Дроздов ничего не ответил. Я сразу заметил, что он еле стоит на ногах. Если бы не рука, упиравшаяся в стенку, он бы, наверно, упал. Лицо его было землисто-серым, под глазами мешки.

– Что с вами? – спросил я, выходя из кабины.

– По ночам… гуляешь… – глухим голосом проговорил Дроздов. – А спать когда?..

– Съездить наверх захотелось, – соврал я. – Подышать свежим воздухом.

Блокировка в моей голове сработала автоматически.

– Погулять… – повторил Дроздов, упираясь рукой в стену.

– А что, разве нельзя?

– Отчего же… можно…

Дроздов нелепо повернулся и прислонился спиной к колонне. Случись это днем раньше, я бы решил, что директор выпил лишнего.

– Аркадий Сергеевич, вам помочь? – спросил я.

Дроздов не отвечал. Глаза его были открыты, но дыхания не было слышно.

Я беспомощно оглянулся. Вокруг было пусто и темно. Что же делать?

– Сейчас, сейчас, – пробормотал я, схватившись за его повисшую руку.

Дроздов всей тяжестью навалился на меня. Теперь-то я точно знал, что это не живой человек: мне приходилось тащить до постели отца, Дроздов был тяжелее в два раза.

Я положил его руку себе на плечи, напрягся. Ноги Дроздова сдвинулись с места и поволочились по земле.

Так, шаг за шагом, поминутно останавливаясь, я дотащил его до голубого домика, благо было не так уж и далеко.

Но тут – новая незадача: серая пластиковая дверь была наглухо закрыта, без малейшего признака замка либо дверной ручки. Я прислонил Дроздова к стене и стал искать на земле какой-нибудь инструмент, чтобы отодвинуть дверь или, если это невозможно, взломать.
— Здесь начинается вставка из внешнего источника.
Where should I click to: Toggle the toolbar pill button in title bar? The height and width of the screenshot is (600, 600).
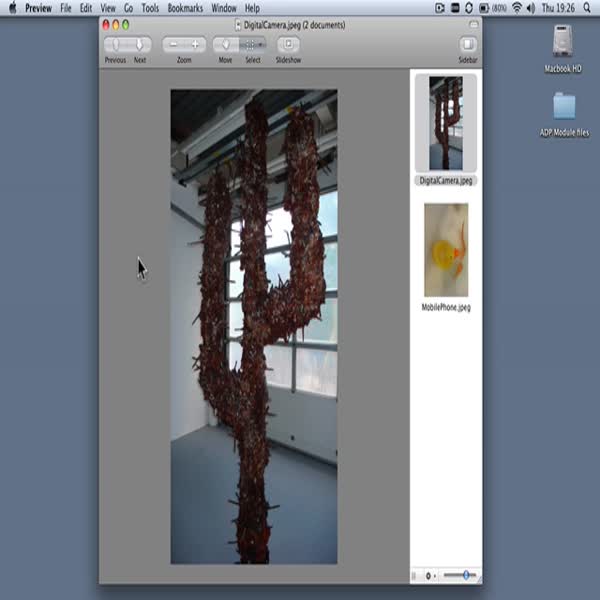point(474,24)
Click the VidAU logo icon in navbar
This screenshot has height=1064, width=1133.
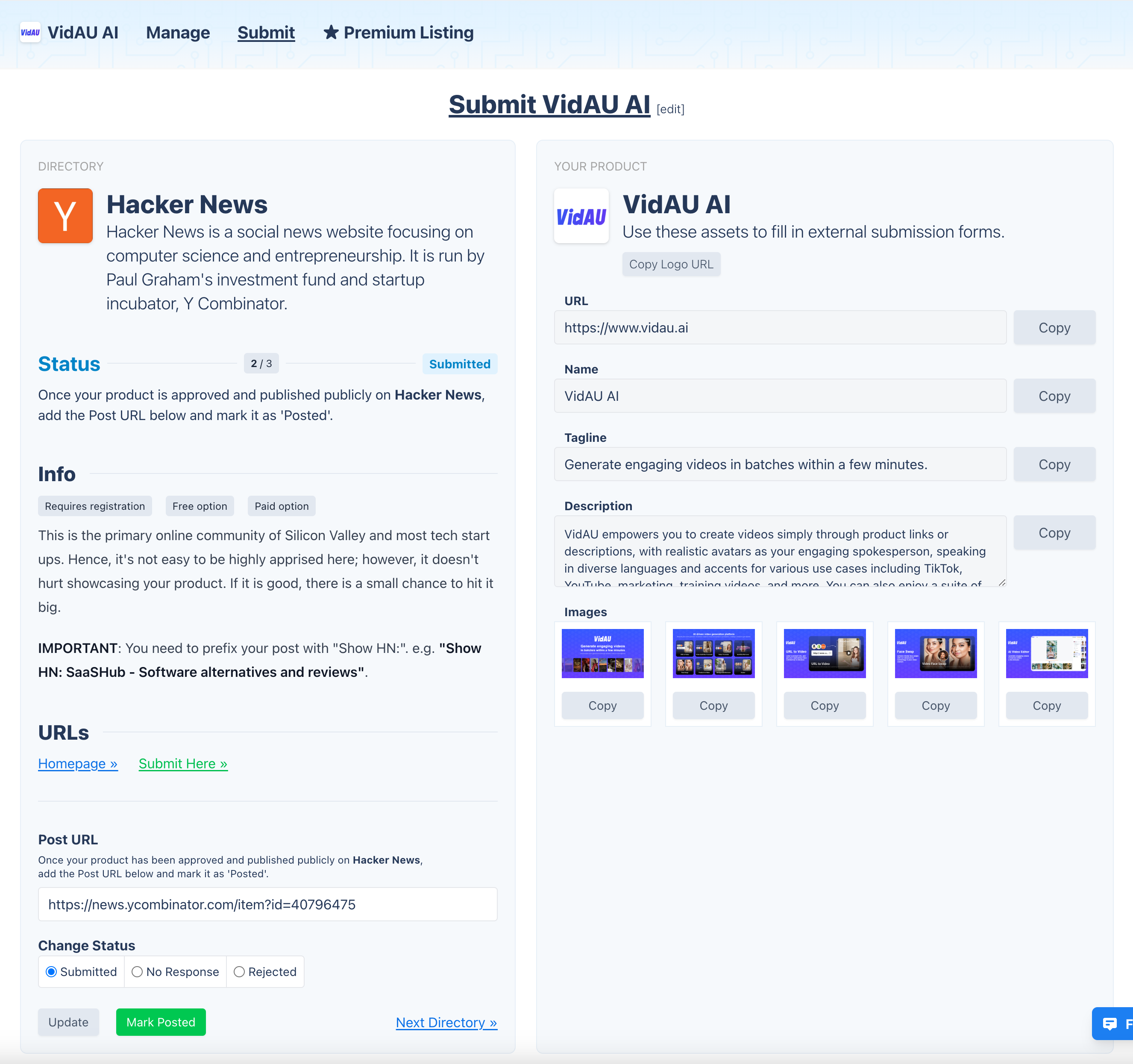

Тут за спиной у меня послышался голос:

– Ты что здесь делаешь?

Я обернулся – рядом стоял Олег. Я так обрадовался, увидев его!

– Да вот, понимаешь, – заговорил я, – разбрелись по всей территории.

– Все трое? – деловито спросил Олег.

– Нет, только один. Посмотри вокруг, может, еще другие валяются.

Олег посветил фонариком (он оказался предусмотрительнее, чем я).

– Да вроде никого.

– Слушай, – сказал я, – не можем же мы тут его бросить.

– Не можем, – согласился Олег. – Ему нужно срочное питание.

Он подошел к двери, потом поднял вялую руку Дроздова, провел его ладонью по пластику – дверь отползла.

– Ты гений, – сказал я ему.

И в это время в темном дверном проеме показалась плотная фигура Воробьева.

Воробьев молча взглянул на нас и, схватив директора за плечо, с необыкновенной быстротой втащил его внутрь домика. Дверь закрылась.

А мы с Олегом, не сговариваясь, бросились бежать. Взлетели во весь дух на второй этаж общежития. Я хотел было с ходу юркнуть в свою комнату, но тут Олег преградил мне дорогу. Вид его не предвещал ничего хорошего.

– Ну? – сказал он грозно.

– В чем дело, приятель? – Я сделал попытку его обойти.

– Ты понимаешь, что ты натворил?

– А что такое? – Я все еще изображал оскорбленную невинность.

– Соня все слышала, – сказал Олег. – Но она не думала, что ты решишься.

Ах, черт! Действительно, когда я писал письмо ЭТИМ, я от волнения забыл о блокировке.

– Эх ты, торопыга! – презрительно проговорил Олег и отступил, давая мне дорогу. – Иди ложись. Но не думай, что проведешь спокойную ночку.